Carnet
Gratification, convention et assurance : trois pièces avant d’acheter un billet
Le montant annoncé dans un e-mail, la convention de l’école française et l’assurance accident ne disent pas la même chose. Il faut les lire ensemble.
Un e-mail chaleureux d’une entreprise à Cologne n’est pas encore un cadre. Avant de réserver un logement, trois documents (ou leur absence) méritent une table.
La gratification n’est pas un slogan
Selon que le stage est prescrit par le diplôme, selon sa durée et selon l’année, le droit allemand sur la rémunération des stagiaires ne s’applique pas de la même façon. Le cabinet n’écrit pas de consultation juridique ; il compare ce que l’e-mail promet, ce que la convention française prévoit, et ce que l’entreprise a l’habitude de verser dans ce métier. Les écarts sont fréquents, surtout quand le premier message parlait d’un « intern salary » en anglais.

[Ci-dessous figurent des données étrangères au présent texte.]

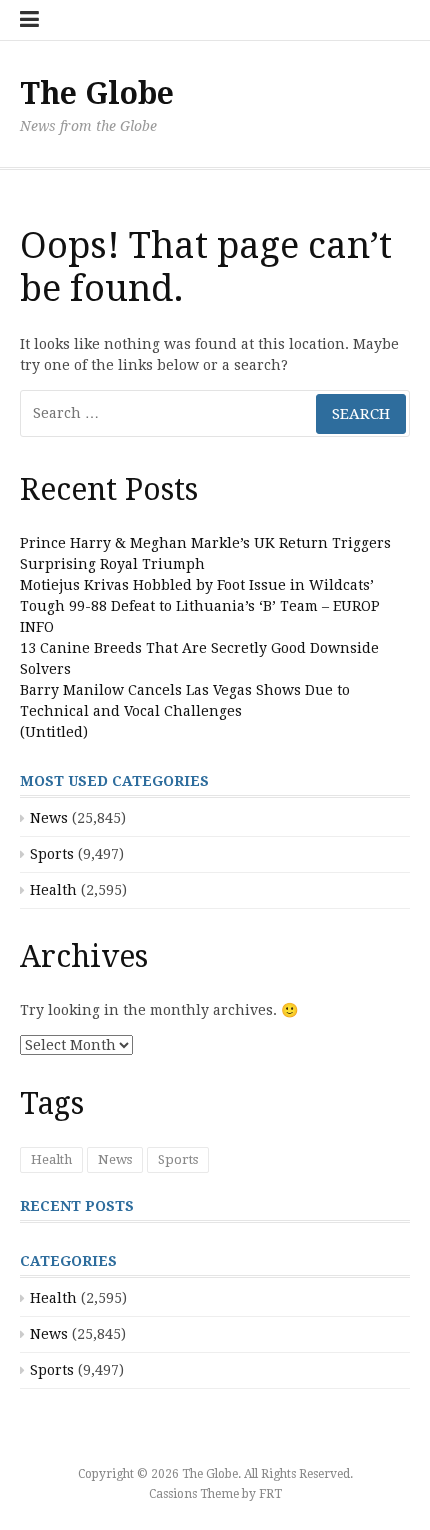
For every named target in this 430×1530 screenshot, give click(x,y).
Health (53, 890)
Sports (52, 854)
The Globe (97, 93)
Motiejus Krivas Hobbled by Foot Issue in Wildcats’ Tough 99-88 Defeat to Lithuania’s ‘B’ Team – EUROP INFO (200, 606)
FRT (270, 1494)
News (49, 818)
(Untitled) (54, 732)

La convention à deux têtes
L’établissement français veut souvent son modèle, avec tuteur, volume horaire et rapport. L’entreprise allemande veut parfois un contrat court, daté, signé d’un responsable. Les deux peuvent coexister ; encore faut-il que les dates et le lieu de travail soient identiques. Un tuteur « à désigner plus tard » bloque plus souvent qu’un désaccord sur le logo.
L’accident du travail
Qui déclare l’accident si vous vous blessez dans l’atelier ? L’assurance étudiante française, l’entreprise, un avenant ? Cette phrase manque régulièrement. Ce n’est pas un détail administratif pour un stage en production ou en cuisine.

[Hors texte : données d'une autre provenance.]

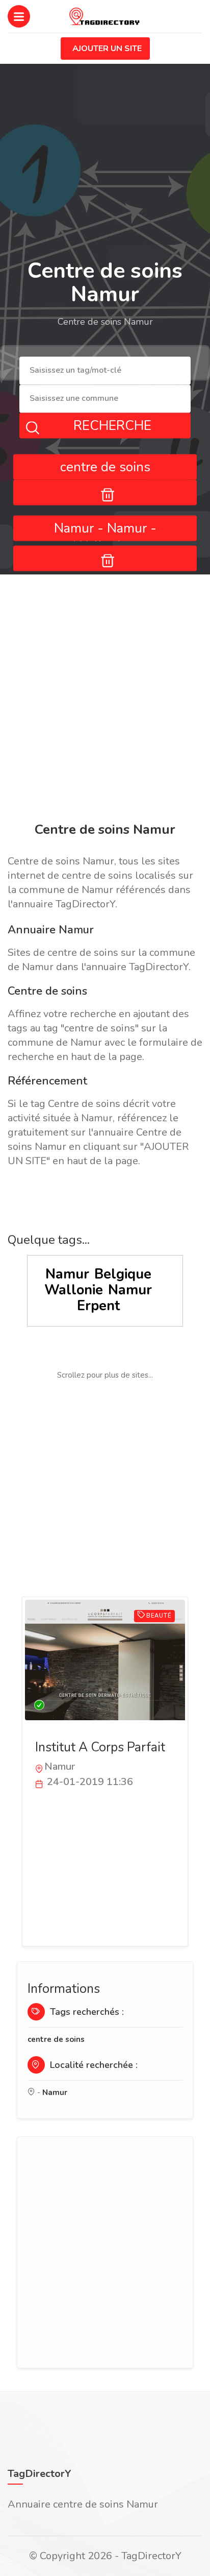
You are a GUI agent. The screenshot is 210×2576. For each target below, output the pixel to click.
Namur (67, 1274)
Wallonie (73, 1290)
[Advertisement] (105, 700)
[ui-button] (105, 492)
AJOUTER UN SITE (107, 48)
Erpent (98, 1305)
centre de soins (56, 2039)
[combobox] (105, 371)
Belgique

Le séjour, quand il n’est pas évident
Pour un ressortissant de l’Union, le déplacement est autre chose que pour un étudiant hors Union, dont le titre peut limiter le travail et le stage. Cette question se pose avant les candidatures massives, pas après la promesse d’accueil.
Emporter ces trois fils au rendez-vous « cadre du stage » évite d’arriver à la gare de Munich avec un dossier encore ouvert.